I am climbing the mountain of stone. My bare hands and feet are bloody and I am cold. I reach a small landing and find the cave. They sit inside, the four of them. No eyes and no tongues, yet they see and speak. The Old Women. They sit around a fire, stitches that will never heal where their eyes and mouths used to be, their gray hair a tangled mass that falls over their bodies. In their dirty hands they hold knitting needles, and I see that they are knitting their own hair into a blanket to cover them. “She is here,” they laugh. “she has climbed all this way. What does she want?” They know what I want, I want to know everything they know. “She doesn’t even know the six.” They laugh some more, like mad women…then they come at me fast with the knitting needles. My eyes, my tongue, my belly.

I am in the forest where I grew up. It is night and I know I shouldn’t be outside. I am confused, afraid. My hair is long again and loose. The trees tear at my dress, the leaves under my bare feet are cold and slick. It must be fall. The air is cold, but I smell smoke from a wood fire, I must be near home. I hear a sick strangled growl emerge from the brush directly behind me. I know what it is. The Half Beast. I run, and it chases. It has two arms with very human hands tipped in razor sharp talons, filthy with blood and dirt.
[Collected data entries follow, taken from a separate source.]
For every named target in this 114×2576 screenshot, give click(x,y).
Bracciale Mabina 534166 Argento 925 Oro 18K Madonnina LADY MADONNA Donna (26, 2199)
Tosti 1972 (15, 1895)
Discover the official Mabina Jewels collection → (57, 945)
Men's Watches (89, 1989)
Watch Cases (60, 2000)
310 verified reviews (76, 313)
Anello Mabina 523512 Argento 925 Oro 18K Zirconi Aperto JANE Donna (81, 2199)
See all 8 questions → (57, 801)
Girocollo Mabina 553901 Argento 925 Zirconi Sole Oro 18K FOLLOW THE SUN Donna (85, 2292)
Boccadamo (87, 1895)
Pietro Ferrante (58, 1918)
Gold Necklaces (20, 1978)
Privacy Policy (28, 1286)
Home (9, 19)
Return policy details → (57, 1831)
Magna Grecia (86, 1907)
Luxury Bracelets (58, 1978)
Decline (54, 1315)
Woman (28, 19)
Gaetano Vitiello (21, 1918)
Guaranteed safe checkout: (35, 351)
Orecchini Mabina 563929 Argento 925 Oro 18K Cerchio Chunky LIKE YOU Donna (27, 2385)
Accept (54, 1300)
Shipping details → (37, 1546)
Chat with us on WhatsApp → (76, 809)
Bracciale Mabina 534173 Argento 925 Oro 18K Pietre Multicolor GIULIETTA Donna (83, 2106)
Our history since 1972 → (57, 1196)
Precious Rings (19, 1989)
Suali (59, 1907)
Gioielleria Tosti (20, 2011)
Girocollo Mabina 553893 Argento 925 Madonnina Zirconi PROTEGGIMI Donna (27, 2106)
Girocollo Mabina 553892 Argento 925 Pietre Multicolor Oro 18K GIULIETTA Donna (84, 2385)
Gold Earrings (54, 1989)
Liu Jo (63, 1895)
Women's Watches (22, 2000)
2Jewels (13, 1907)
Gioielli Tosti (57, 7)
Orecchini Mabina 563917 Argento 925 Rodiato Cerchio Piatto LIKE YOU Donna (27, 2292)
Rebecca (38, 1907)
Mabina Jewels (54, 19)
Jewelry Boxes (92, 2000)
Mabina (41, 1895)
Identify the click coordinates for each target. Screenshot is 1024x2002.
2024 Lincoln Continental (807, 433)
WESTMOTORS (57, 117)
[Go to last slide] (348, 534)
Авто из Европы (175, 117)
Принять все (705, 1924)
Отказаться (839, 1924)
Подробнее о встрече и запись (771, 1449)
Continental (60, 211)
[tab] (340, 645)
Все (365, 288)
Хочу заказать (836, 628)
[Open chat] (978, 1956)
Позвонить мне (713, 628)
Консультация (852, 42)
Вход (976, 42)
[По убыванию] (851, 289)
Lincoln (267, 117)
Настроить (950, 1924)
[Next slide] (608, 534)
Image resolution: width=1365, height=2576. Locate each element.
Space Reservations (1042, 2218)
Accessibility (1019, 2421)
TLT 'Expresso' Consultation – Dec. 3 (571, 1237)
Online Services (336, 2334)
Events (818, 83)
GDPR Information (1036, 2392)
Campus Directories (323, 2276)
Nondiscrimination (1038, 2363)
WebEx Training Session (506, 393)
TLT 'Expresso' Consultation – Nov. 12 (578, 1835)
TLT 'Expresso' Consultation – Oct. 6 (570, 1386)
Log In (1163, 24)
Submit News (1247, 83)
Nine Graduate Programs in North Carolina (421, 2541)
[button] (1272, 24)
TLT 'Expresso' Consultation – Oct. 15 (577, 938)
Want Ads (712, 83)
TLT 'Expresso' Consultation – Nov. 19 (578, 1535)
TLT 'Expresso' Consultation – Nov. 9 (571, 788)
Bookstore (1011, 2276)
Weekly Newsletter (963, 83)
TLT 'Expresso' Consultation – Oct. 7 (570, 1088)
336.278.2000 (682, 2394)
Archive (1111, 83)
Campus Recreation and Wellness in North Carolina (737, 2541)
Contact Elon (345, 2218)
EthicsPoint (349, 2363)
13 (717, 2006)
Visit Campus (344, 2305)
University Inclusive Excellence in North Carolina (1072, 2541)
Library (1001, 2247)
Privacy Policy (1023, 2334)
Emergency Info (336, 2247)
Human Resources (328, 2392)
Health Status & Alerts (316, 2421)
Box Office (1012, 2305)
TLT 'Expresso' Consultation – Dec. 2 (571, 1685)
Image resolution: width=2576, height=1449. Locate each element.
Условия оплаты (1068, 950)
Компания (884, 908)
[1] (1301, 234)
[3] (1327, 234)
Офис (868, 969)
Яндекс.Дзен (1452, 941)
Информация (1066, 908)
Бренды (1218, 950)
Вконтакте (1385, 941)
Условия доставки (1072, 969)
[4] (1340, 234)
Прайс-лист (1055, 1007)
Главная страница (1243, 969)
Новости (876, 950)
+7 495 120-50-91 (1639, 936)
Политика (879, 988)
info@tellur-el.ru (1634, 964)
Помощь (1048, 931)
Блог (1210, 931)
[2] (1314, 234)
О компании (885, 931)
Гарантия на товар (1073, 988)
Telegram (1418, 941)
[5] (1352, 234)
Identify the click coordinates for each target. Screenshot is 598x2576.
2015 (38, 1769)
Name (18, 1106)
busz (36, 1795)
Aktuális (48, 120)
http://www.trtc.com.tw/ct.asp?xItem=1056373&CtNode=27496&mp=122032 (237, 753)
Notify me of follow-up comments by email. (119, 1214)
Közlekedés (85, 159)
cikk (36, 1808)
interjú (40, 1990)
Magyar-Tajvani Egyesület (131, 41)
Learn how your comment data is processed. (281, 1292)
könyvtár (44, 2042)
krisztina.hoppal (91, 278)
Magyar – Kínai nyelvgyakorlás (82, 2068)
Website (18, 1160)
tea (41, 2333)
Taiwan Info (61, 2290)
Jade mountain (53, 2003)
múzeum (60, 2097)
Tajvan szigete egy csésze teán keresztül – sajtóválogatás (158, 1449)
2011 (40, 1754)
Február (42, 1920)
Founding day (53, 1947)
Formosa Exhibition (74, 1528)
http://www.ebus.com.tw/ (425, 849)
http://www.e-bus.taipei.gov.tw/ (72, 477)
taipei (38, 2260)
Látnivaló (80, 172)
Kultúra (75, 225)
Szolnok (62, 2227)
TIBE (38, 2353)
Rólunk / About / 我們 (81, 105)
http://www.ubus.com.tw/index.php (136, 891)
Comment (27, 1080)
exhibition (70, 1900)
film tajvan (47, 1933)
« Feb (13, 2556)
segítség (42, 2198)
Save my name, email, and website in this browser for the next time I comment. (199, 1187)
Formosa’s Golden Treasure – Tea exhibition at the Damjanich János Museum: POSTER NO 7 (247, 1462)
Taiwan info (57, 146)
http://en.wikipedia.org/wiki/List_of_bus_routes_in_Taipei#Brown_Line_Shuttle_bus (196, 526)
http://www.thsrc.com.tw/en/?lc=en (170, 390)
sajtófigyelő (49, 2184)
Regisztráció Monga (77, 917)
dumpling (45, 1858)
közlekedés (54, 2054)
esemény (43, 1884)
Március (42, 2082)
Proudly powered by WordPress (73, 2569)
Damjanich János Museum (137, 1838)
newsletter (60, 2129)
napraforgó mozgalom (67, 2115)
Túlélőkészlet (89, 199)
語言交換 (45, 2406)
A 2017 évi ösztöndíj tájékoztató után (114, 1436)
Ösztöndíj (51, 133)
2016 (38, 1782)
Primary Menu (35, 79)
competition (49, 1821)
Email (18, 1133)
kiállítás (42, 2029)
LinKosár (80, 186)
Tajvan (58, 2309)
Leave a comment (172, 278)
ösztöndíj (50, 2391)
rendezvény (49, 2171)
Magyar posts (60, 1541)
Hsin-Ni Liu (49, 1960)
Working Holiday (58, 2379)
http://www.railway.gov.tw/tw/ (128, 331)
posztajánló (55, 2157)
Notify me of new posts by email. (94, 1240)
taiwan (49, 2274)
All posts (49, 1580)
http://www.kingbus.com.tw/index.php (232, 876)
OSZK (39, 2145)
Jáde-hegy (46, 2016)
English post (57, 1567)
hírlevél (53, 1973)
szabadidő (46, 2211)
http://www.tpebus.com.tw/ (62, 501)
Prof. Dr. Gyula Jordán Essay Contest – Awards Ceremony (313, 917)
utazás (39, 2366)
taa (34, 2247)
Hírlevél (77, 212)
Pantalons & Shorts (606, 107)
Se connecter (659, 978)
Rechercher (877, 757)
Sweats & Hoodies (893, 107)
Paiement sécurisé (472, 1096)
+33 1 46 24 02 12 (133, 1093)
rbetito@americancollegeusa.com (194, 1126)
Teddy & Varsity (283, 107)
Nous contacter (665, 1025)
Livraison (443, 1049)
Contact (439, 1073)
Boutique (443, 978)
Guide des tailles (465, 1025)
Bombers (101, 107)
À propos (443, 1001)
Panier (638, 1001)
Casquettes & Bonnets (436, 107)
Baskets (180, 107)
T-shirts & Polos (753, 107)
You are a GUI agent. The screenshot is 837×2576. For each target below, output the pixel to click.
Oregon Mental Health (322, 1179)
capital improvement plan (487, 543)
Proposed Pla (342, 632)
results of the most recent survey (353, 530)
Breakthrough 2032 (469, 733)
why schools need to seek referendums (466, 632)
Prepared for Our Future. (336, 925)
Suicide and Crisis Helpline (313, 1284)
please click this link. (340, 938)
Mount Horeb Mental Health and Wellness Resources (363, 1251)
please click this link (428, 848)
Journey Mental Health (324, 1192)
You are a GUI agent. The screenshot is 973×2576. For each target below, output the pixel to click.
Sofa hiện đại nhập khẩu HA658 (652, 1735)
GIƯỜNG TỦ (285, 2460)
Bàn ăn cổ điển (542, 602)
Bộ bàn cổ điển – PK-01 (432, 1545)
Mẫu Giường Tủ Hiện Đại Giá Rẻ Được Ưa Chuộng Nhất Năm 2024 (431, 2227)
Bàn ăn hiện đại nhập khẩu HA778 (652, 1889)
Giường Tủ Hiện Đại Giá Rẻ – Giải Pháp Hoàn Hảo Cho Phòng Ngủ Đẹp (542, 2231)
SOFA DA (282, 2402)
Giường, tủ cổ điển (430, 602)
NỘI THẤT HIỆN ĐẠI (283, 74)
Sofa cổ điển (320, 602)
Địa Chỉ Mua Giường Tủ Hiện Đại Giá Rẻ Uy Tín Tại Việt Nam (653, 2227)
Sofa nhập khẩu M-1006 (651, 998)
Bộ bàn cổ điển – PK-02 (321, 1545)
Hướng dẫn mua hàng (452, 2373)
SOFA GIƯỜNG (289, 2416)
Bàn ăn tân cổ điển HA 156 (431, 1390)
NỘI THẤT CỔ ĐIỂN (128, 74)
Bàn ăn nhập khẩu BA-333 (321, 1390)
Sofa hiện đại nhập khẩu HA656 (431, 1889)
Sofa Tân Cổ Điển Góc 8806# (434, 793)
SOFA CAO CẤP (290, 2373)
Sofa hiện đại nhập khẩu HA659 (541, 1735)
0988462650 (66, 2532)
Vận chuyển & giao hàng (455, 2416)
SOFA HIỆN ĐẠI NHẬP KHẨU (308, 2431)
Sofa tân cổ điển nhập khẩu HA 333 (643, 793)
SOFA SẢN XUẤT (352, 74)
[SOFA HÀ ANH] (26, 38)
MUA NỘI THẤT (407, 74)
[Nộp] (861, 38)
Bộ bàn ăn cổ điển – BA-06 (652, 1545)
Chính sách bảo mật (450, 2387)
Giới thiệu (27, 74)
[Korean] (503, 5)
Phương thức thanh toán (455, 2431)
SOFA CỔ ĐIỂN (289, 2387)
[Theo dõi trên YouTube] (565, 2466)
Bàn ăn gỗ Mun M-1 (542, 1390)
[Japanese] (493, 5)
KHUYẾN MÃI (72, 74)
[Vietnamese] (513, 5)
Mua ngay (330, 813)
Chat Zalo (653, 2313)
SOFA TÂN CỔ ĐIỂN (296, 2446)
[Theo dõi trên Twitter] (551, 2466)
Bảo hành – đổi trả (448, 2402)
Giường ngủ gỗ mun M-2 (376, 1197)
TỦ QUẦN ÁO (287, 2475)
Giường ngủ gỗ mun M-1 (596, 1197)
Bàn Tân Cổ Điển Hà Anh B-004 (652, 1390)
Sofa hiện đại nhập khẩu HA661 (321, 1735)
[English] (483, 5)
Attached by a pair of narrow muscular shoulders is it’s head, which looks very much like a cat’s skull with the eyes of a snake, solid black, but huge. two small pointed ears, small nostrils, and a lip less over sized grin of huge pointed fangs, constantly gnashing and gasping like a dying animal. Finally there is it’s body. It ends too early in a half healed tangle of intestines. It drags it’s self along with its arms, but fast, madly, because it must eat. I run. It chases.

I am in Willits, standing in the middle of Main Street under the empty Van Hotel. Something is very wrong. All the stores are closed, boarded up besides a few…there has been a war, the bomb has hit. There are bodies that no one has bothered to clean up. Worse than that, there has been poverty. Skinny stray animals and children hide in the alleys. I am wearing a peacock blue corset with matching skirt, shoes, and pillbox hat. They glitter with rhinestones and peacock feathers. I am very pleased to see my reflection as I pass the few non boarded window, all of it matches, and that seems to be very important to me for some reason. I walk down the street heading south. I see an open shop with hippie blankets for windows. I walk in and an old man is cooking something and smoking a pipe. Two other men are arguing over a broken metal statue of a dog, one of them has broken it and the other wants him to pay. I get out before they can involve me, which seems to be about to happen. There is trash and filth everywhere, and no matter how hard I try, it rubs off all over me- all over my pale hands and legs, my matching shoes and outfit. I run, angry that this place is tainting me. On the side of the road I find one of our old cars, a 1954 Lincoln Town Car, suicide doors, dark blue. The keys are inside. I get in and drive south until I see lights. The lights reflect off of the rhinestones I am wearing and suddenly I am clean and safe.